Appropriate Staffing: It Matters

Over the past 18 months, AACN members across the country were asked to name the barriers that most impact their ability to deliver exceptional care. AACN President Clareen Wiencek says there is a clear answer: inappropriate staffing practices.

“We all know that appropriate staffing matters,” Wiencek said during Tuesday’s “AACN Member Roundtable: A Dialogue on Staffing.”

“It matters to the safety of our patients and their families. It matters to our own well-being, and it matters to the healthcare team with whom we work.”

Wiencek said the AACN board has prioritized addressing appropriate staffing as a key issue and continues to work toward developing solutions.

“We boldly stated that staffing — as one of the six Standards for Establishing and Sustaining Healthy Work Environments — must ensure the effective match between patient needs and nurse competencies, and we stand by the standard today now more than ever,” Wiencek said. “And we stand by the standards today now more than ever.”

According to AACN President-elect Christine Schulman, staffing is an important and complicated issue that impacts all nurses in one way or another.
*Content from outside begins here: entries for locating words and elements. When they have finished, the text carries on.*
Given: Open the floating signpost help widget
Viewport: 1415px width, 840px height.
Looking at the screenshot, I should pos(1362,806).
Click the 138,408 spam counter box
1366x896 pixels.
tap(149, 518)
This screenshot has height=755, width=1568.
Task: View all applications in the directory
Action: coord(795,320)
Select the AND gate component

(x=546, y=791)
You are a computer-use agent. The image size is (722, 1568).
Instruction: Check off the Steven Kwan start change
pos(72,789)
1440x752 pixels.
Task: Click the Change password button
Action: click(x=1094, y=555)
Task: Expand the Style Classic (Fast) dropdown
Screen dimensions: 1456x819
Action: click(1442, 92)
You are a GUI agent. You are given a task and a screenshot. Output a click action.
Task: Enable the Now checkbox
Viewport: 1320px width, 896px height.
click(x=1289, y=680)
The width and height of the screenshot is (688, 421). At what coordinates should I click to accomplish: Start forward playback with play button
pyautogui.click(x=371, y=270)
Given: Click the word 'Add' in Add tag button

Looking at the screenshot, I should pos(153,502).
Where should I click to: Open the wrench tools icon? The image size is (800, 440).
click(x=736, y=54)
Schulman said some workplaces have success in addressing the issue, but more often than not, there are challenges.

She said pockets of success in addressing appropriate staffing are encouraging, but they are not enough to make a much-needed lasting change across the healthcare system.

“All of us are caught every day in this battle between being financially solvent and making sure that patient care is optimized and they are getting the highest-quality care they can,” Schulman said. “It seems like those two ends of the spectrum are constantly battling each other in the everyday work experience.”

Nurses were asked to participate in a live audience poll that recorded their answers to questions about staffing policy and displayed the results in real-time on a large screen. Afterward, they broke up into roundtable discussions to explore two staffing practices that put patients most at risk and two staffing practices that most ensure patient safety and should be consistently implemented.

“We know we have a lot of work left,” Wiencek said. “But this is a marathon — not a sprint.”